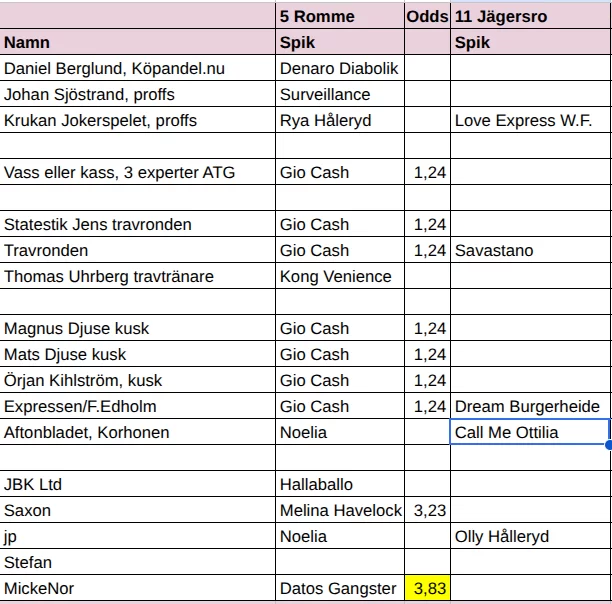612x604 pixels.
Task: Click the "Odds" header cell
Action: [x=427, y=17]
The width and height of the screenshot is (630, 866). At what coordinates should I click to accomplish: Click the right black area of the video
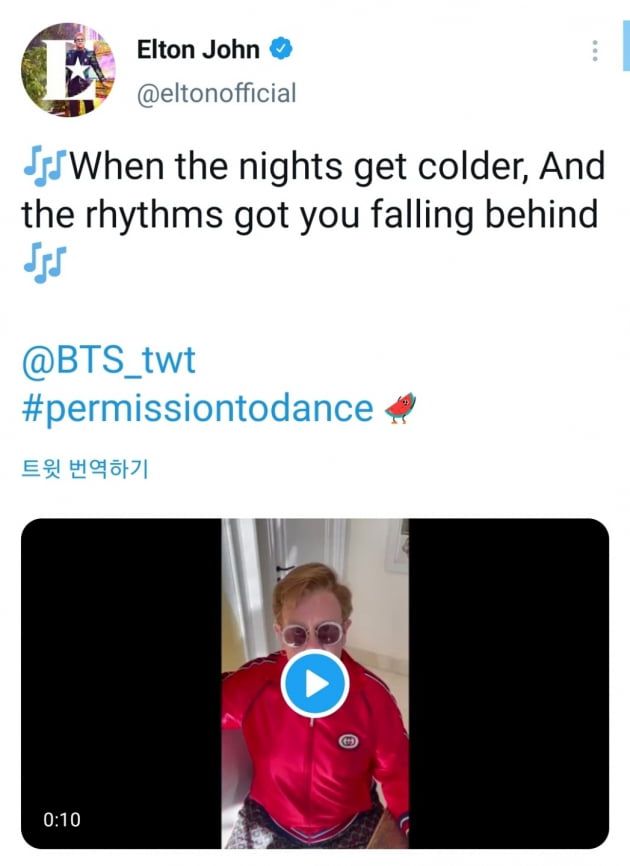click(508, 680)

__Exercise directions__
Transcribe every line of the records above verbatim, leaving out the pictures.

__Expected answer__
612x604 pixels.
Task: Click the "Odds" header cell
Action: [x=427, y=17]
The width and height of the screenshot is (630, 866). At what coordinates should I click to accomplish: Click the right black area of the video
click(508, 680)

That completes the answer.